My point is calling something "carbon neutral" if it is burning wood is equally unhelpful. Nothing is gained by burning a tree you just chopped down instead of burning a tree buried for a million years - the same amount of CO2 is released.
But the tree you just chopped down got its carbon from the atmosphere just a few years ago. That's what makes it carbon neutral. The coal (/gas/oil/etc.) got its carbon from the atmosphere in the far distant past, so from our point of view it's new additional carbon that wasn't in the system before. It can only be considered carbon neutral over a time span of millions of years, which is pretty meaningless.
> That's what makes it carbon neutral.

Nope. You're emitting exactly the same CO2.

Want to be green? Burn less. Changing your point of view won't lessen CO2 emissions. Burning less carbon will.
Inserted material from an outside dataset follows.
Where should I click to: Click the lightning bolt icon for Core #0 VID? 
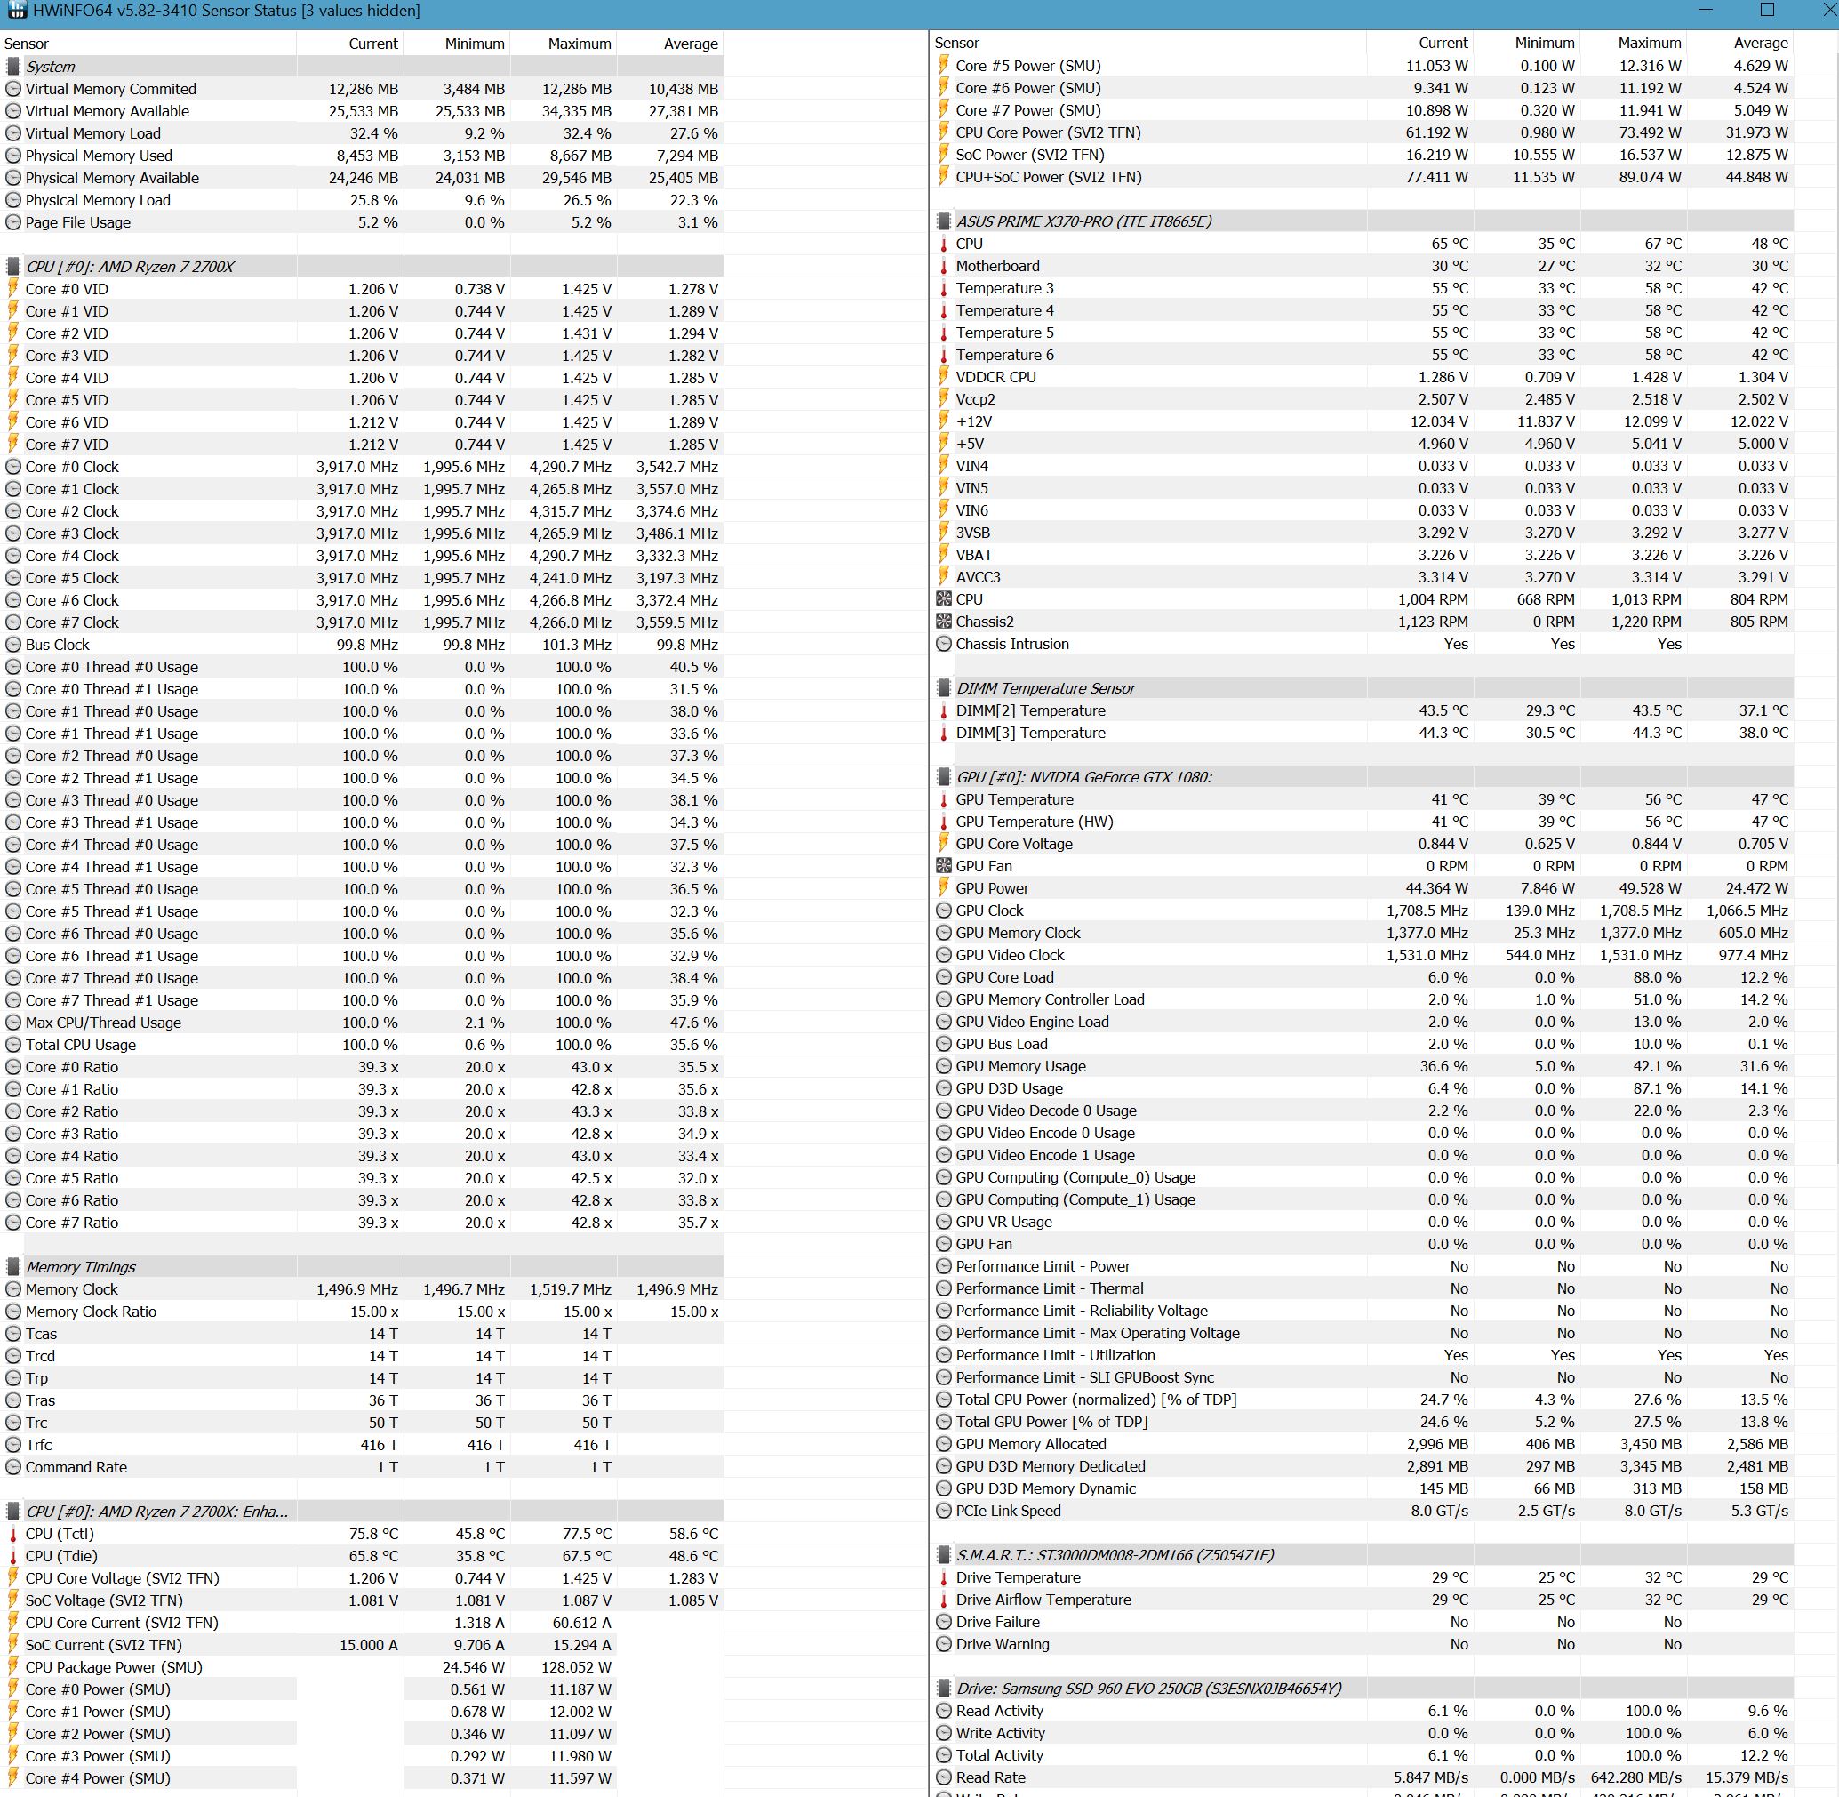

The CO2 emissions are not themselves the point, the CO2 concentrations are. The concentration is neutral in time scales we care about from wood/alge/bioethanol/etc., but goes up from fossil fuels.

It’s also fine to burn fossil fuels if you can make long-term carbon sinks from other processes, hence people caring about making carbon-rich rocks or whether dead plankton floats our sinks.

It’s a question of being responsible for the consequences of actions, not outright banning those actions before the alternatives have been deployed at scale.

"Unhelpful"? We have a specific problem we are trying to solve. That problem is: Too much CO2, right now. The term is obviously useful in solving that problem.

Nobody is worrying about CO2 on geological timescales. It is simply not relevant to any discussion anyone is having, or any problem anyone is trying to solve.

This isn't complicated? How are you managing to miss the point with such vigour?

> How are you managing to miss the point with such vigour?

I could ask the same of you - how are you helping matters at all by chopping down a tree and burning it over digging up a tree and burning it? You're emitting the same amount of CO2.

Want to reduce global warming?

1. plant a tree

2. burn less

If you're wondering what to do with the tree after it grows, you can:

1. use it for lumber

2. bury it

One does not make the situation worse. The other makes it worse. That's pretty simple.

Neither makes the situation BETTER. But one makes it WORSE.

The carbon neutral part is when you plant another tree in place of the tree you just cut down. The new tree then starts taking up the equivalent carbon from the tree you cut down and burned. That is what makes tree farms somewhat carbon neutral. You can’t do that with coal.
There's an implicit time window on the sum. Burning fossil fuels is evaporating all the carbon captured in the past billion years, over a few hundred years.